◆ TEXT SHOWN:
[Start]

DETAILED ACTION
Claim Rejections - 35 USC § 103
The following is a quotation of 35 U.S.C. 103 which forms the basis for all obviousness rejections set forth in this Office action:
A patent for a claimed invention may not be obtained, notwithstanding that the claimed invention is not identically disclosed as set forth in section 102, if the differences between the claimed invention and the prior art are such that the claimed invention as a whole would have been obvious before the effective filing date of the claimed invention to a person having ordinary skill in the art to which the claimed invention pertains. Patentability shall not be negated by the manner in which the invention was made.

Claim 1-2, 5, 8-9, 12, 15-16 and 19 is/are rejected under 35 U.S.C. 103 as being unpatentable over Hashimoto et al (US 20180121799) in view of Lin et al (US 20190065486).
Regarding claim 1, Hashimoto discloses a method comprising: 
obtaining, using at least one processor of an electronic device, a base natural language understanding (NLU) model comprising a word embedding layer, the word embedding layer associated with at least one training utterance (¶32 NLP; ¶136-137 model 100 has five sub-epochs corresponding to five NLP tasks. In each sub-epoch, a batch of training examples TE.sub.1 . . . TE.sub.n corresponding to the current layer's training data is processed; current state of the embedding parameters of the current layer and of the current state of the embedding parameters of all the underlying layers; ); 
calculating, using the at least one processor, a regularization loss value for use in a determination of an intent detection loss, wherein the regularization loss value reveals an effect of word embeddings on intent determination of the training utterance (¶136-140 The two regularization terms regularize by penalizing growth in a magnitude of weights in coefficient matrices applied to the underlying layers and that successively regularize all changes in the weights in the coefficient matrices applied to the underlying layers); and 
retraining, using the at least one processor, the word embedding layer of the base NLU model using the intent detection loss to obtain a retrained NLU model (¶118-119  the disclosed successive regularization allows model 100 to continuously train the lower-level tasks without catastrophic forgetting; the optimization iterates over each full training dataset).
While Hashimoto discloses natural language processing, Hashimoto fails to specifically teach a base natural language understanding (NLU) model.
	Lin teaches a base natural language understanding (NLU) model (¶23 One or more parameters of the trained decoder circuitry are transferred to the NLPS, where the NLPS is then trained using the compressed word embeddings to improve the correctness of the responses or actions determined by the NLPS; ¶34 NLPS 300 includes natural language understanding (NLU) circuitry 305 operably connected to a storage device 310 that stores compressed word embeddings). Lin also teaches the word embedding layer associated with at least one training utterance (¶50 training process includes the decoder circuitry 600 receiving one or more compressed word embeddings; one or more decompressed word embeddings 610 may not equal or match a corresponding original uncompressed word embedding).

[End]

◆ STORED DATA:
[Start]

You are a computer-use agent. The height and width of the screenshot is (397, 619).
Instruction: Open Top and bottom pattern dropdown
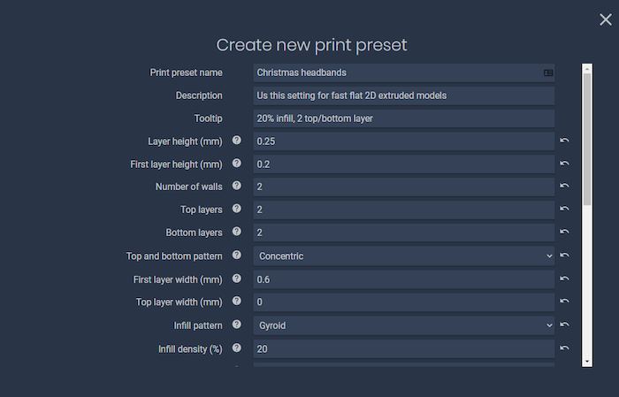(404, 256)
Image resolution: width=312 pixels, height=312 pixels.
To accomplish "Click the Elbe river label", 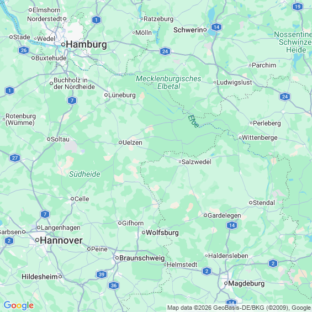I will coord(193,121).
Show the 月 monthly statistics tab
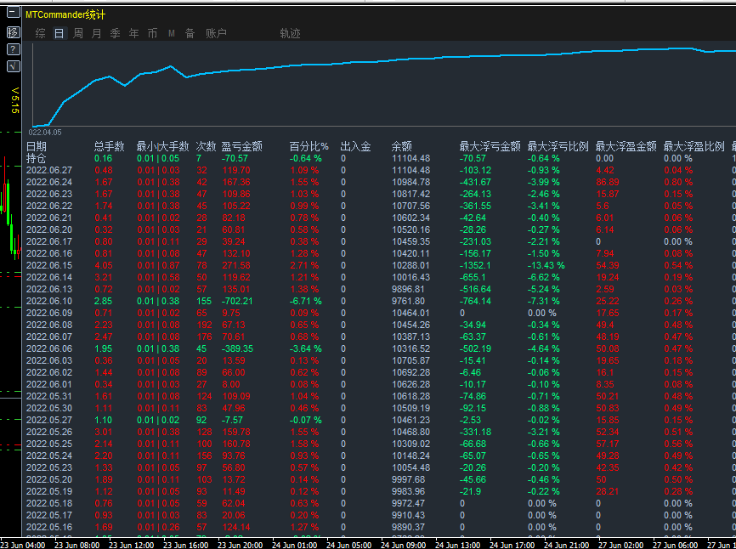This screenshot has height=549, width=736. click(x=96, y=34)
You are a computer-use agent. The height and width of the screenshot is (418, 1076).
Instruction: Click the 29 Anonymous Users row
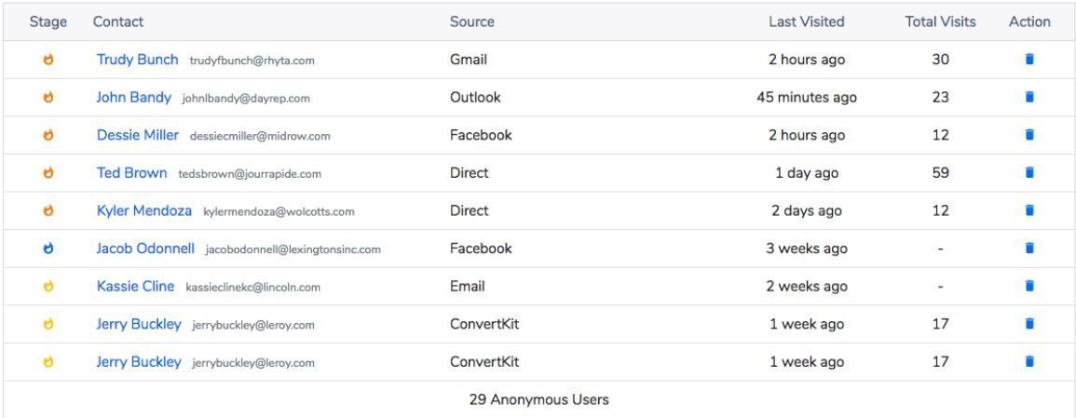(x=538, y=399)
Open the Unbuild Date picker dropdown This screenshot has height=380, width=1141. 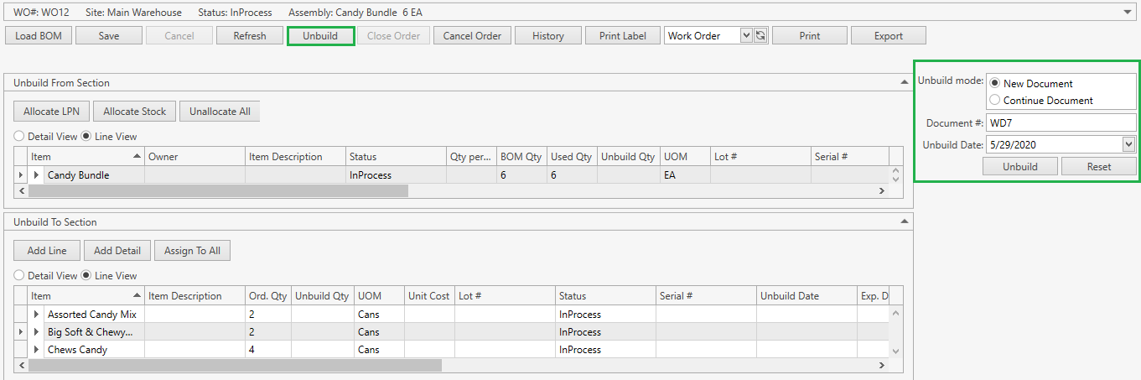click(1128, 144)
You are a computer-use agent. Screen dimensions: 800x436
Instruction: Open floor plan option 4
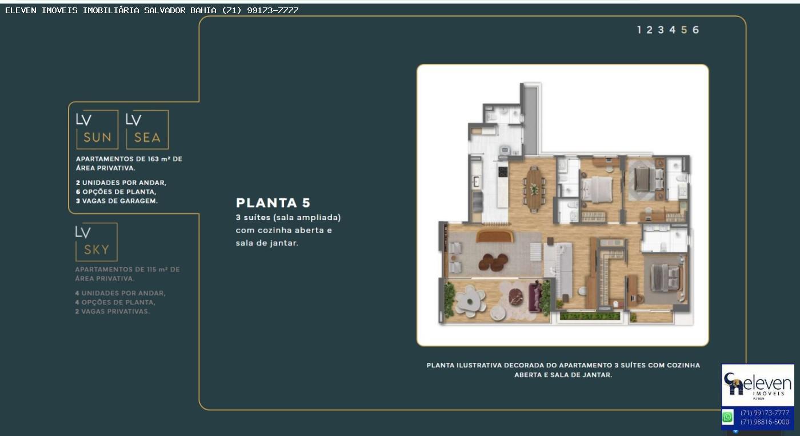click(x=673, y=30)
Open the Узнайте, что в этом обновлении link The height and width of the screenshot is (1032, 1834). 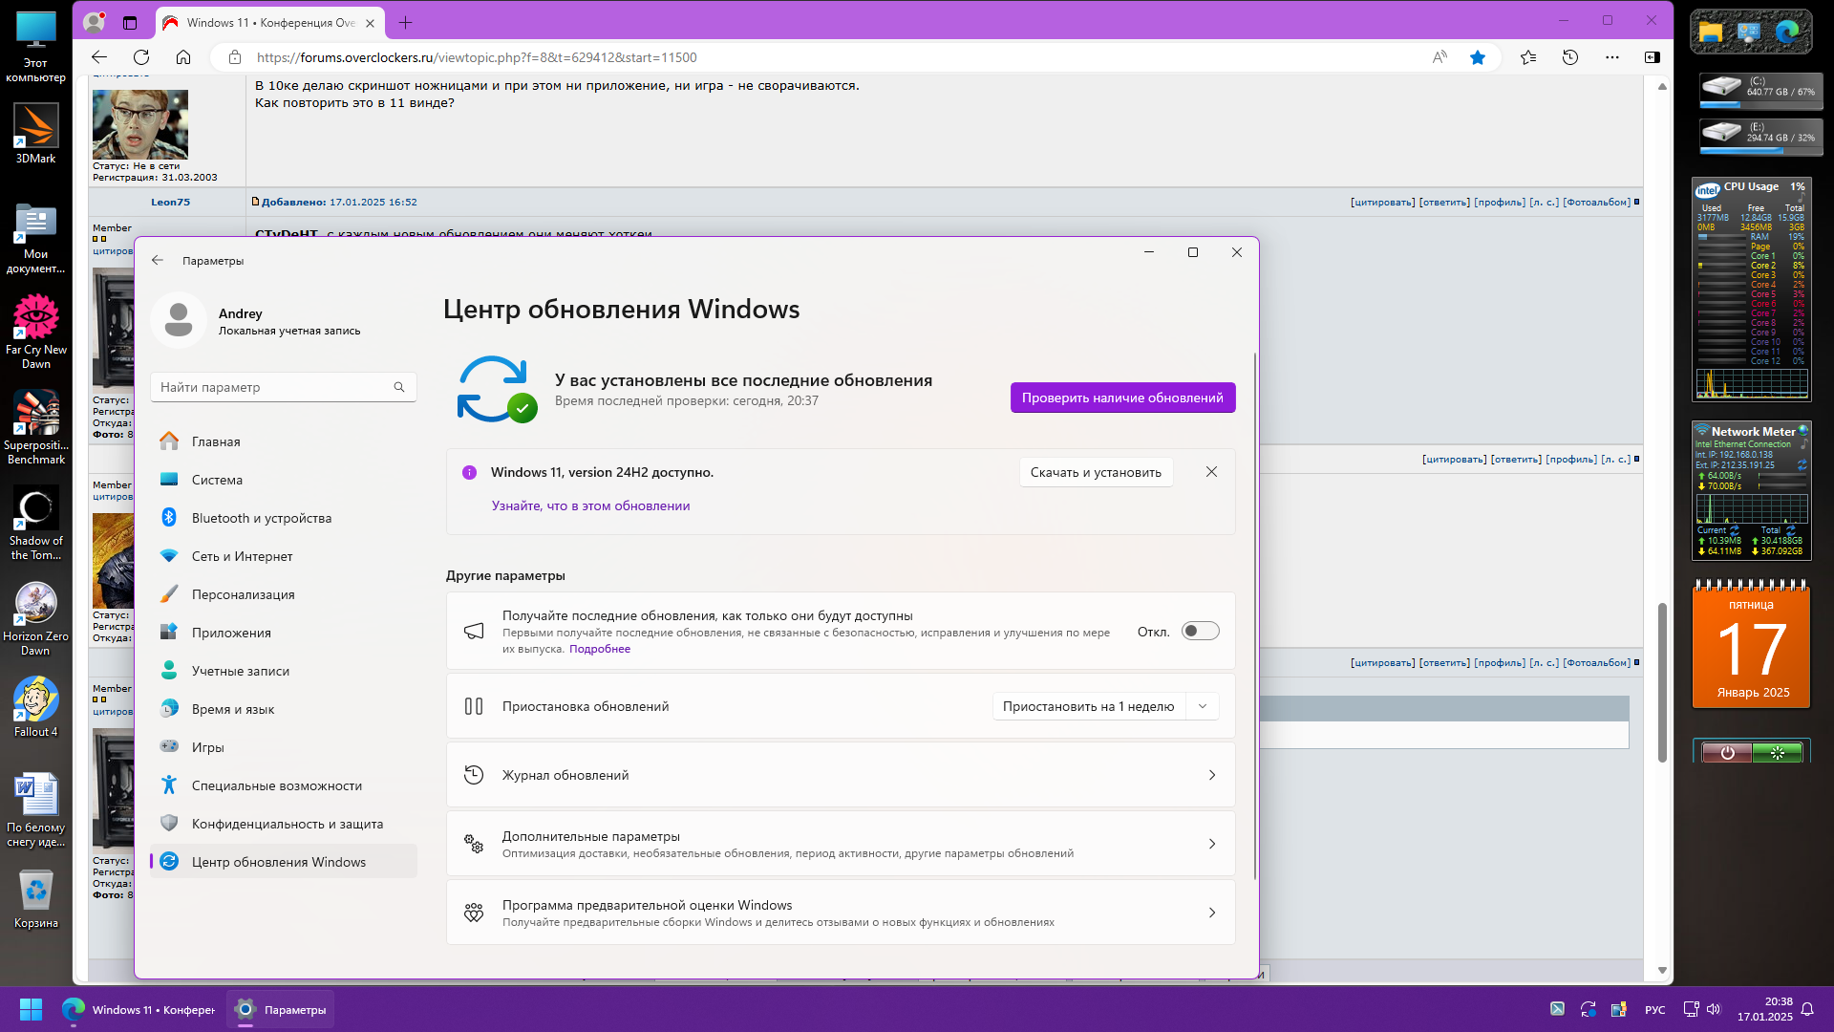click(x=590, y=505)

[End]

◆ PROBLEMS TO WORK ON:
• 1. From the office action, extract the passage that begins at the words "DETAILED ACTION" and stops after "al (US 20190065486).".
• 2. Which lines of the entries contain the string "computer"? Pick out each one in full, treating case as significant.
The office action and the entries come from unrelated sources.

◆ THE REPLIES:
• 1.
DETAILED ACTION
Claim Rejections - 35 USC § 103
The following is a quotation of 35 U.S.C. 103 which forms the basis for all obviousness rejections set forth in this Office action:
A patent for a claimed invention may not be obtained, notwithstanding that the claimed invention is not identically disclosed as set forth in section 102, if the differences between the claimed invention and the prior art are such that the claimed invention as a whole would have been obvious before the effective filing date of the claimed invention to a person having ordinary skill in the art to which the claimed invention pertains. Patentability shall not be negated by the manner in which the invention was made.

Claim 1-2, 5, 8-9, 12, 15-16 and 19 is/are rejected under 35 U.S.C. 103 as being unpatentable over Hashimoto et al (US 20180121799) in view of Lin et al (US 20190065486).

• 2.
You are a computer-use agent. The height and width of the screenshot is (397, 619).
You are a computer-use agent. The height and width of the screenshot is (418, 1076).
You are a computer-use agent. Screen dimensions: 800x436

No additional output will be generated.